● **Task description**: Quote the data from the line that contains "Screen dimensions: 1412x995" to the line that contains "(x=675, y=200)", with both of those lines included.

● **Stored records**:
┌──

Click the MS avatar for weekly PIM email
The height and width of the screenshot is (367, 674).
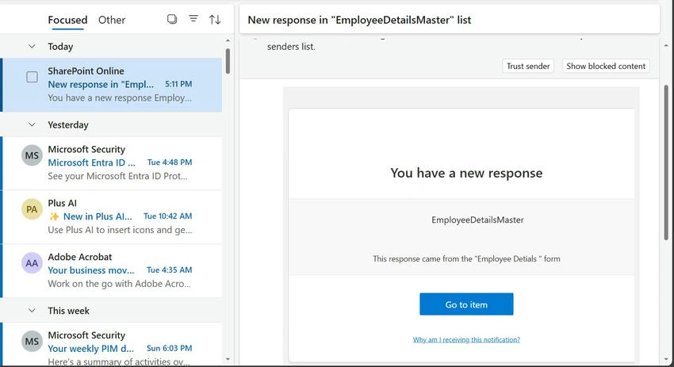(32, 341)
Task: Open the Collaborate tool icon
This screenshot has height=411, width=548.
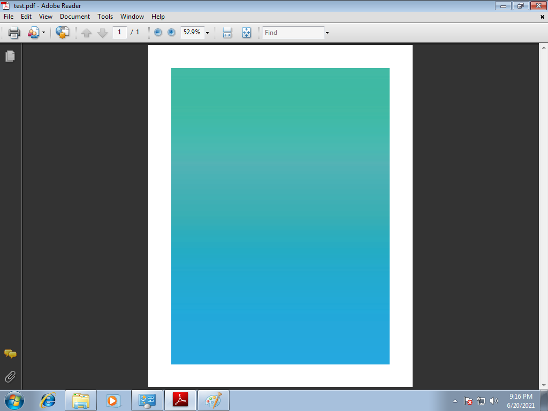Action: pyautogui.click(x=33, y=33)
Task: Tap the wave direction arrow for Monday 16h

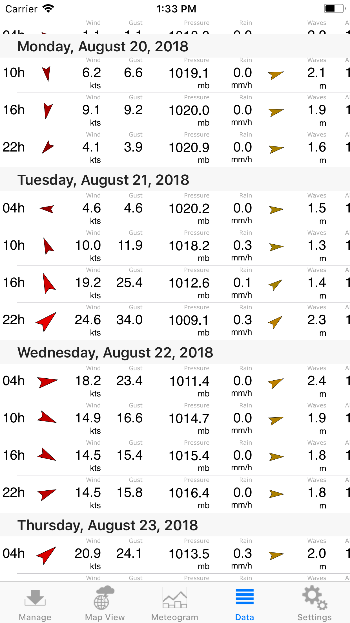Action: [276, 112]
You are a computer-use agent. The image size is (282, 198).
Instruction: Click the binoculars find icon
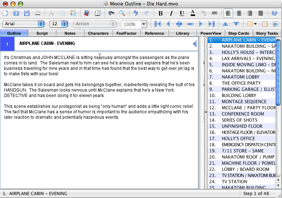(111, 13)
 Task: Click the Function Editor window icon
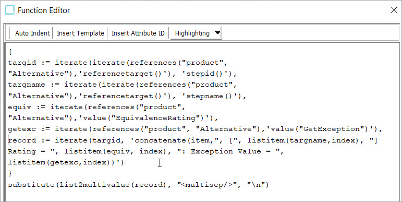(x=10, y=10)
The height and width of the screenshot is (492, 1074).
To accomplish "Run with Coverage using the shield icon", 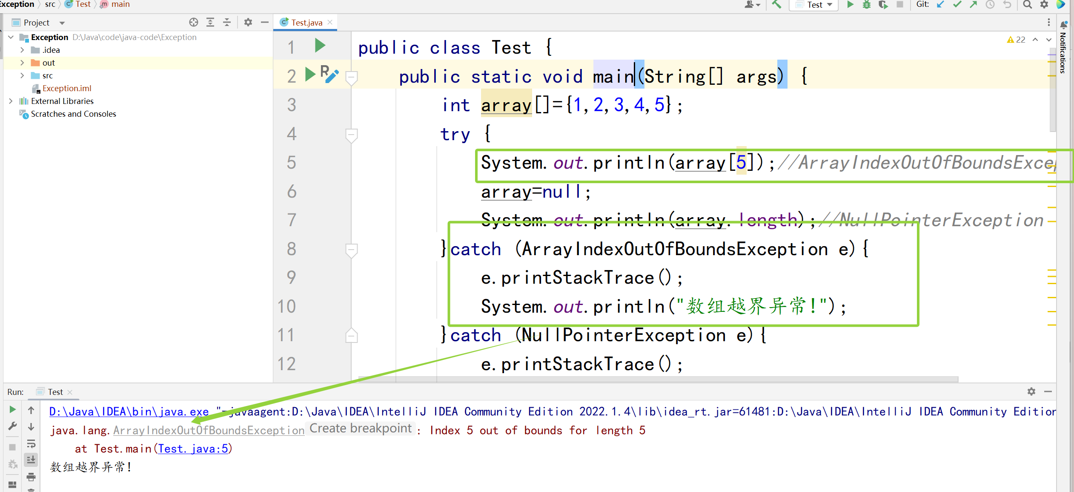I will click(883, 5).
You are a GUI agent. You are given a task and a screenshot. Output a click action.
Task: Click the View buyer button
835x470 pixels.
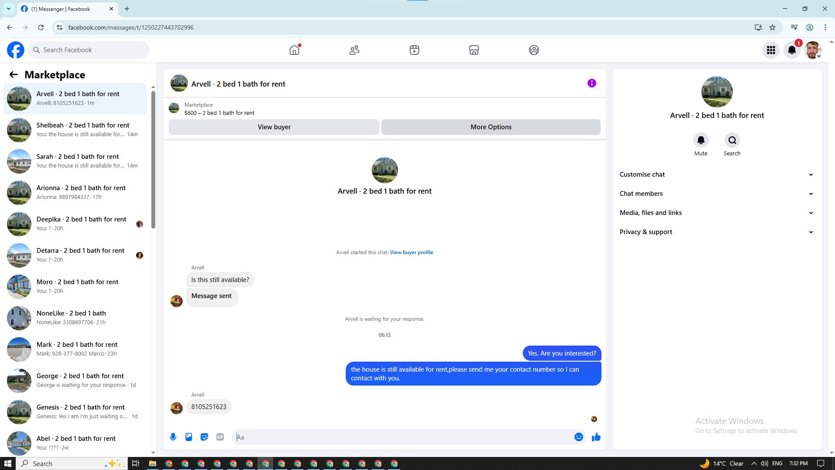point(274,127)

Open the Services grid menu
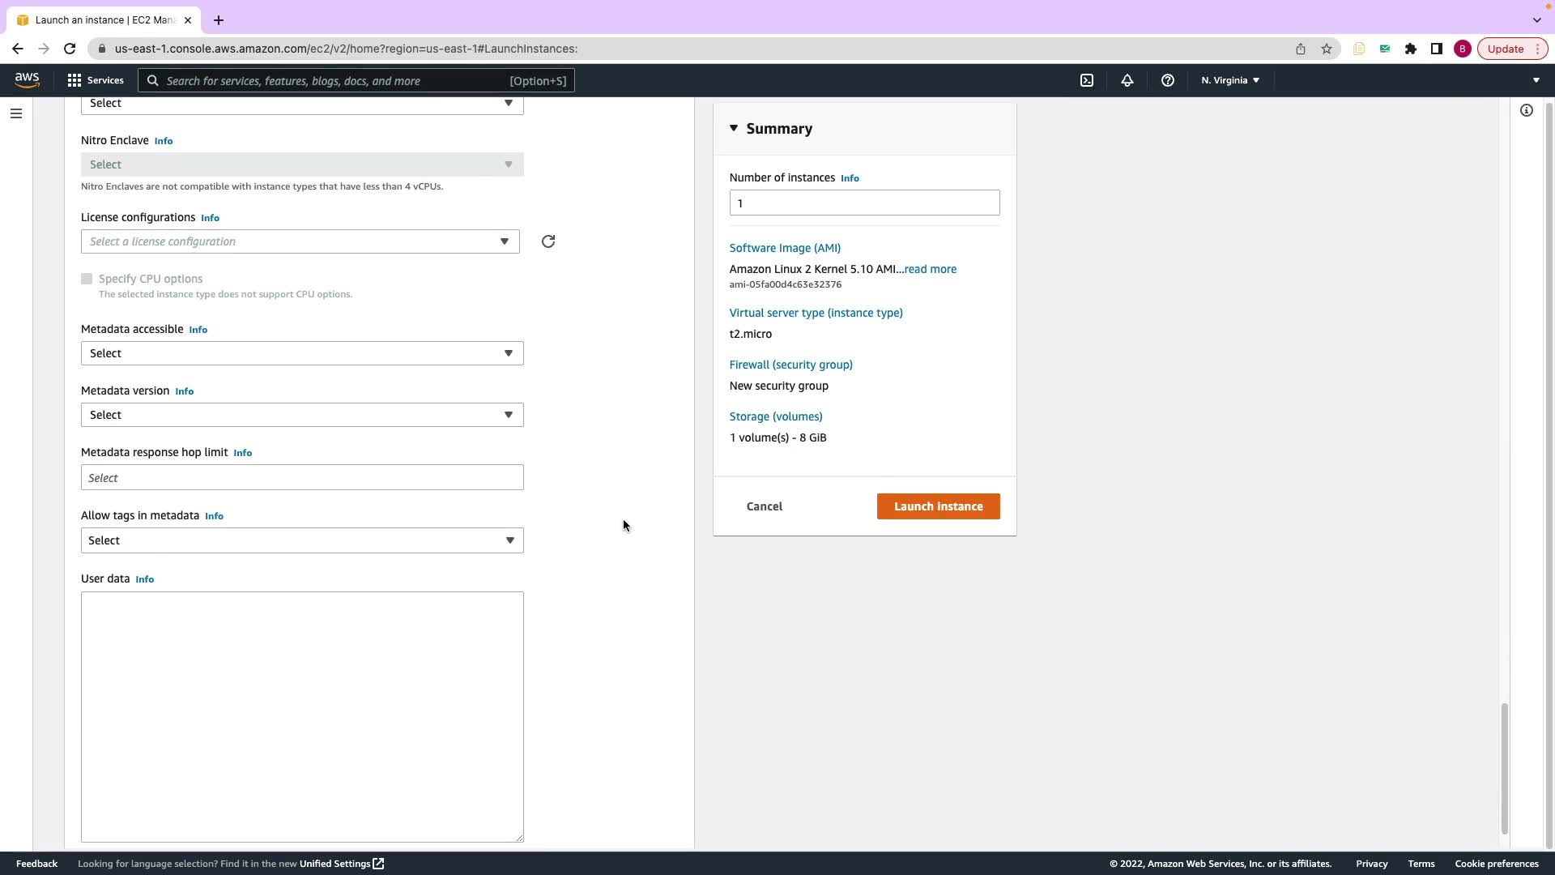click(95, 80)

└──
┌──

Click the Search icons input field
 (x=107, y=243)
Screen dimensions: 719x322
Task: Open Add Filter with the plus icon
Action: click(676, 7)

└──
┌──

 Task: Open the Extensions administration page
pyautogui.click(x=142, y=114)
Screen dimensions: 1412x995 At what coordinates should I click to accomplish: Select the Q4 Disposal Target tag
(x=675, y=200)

└──

● **Task result**:
Screen dimensions: 1412x995 At what coordinates should I click to accomplish: Select the Q4 Disposal Target tag
(x=675, y=200)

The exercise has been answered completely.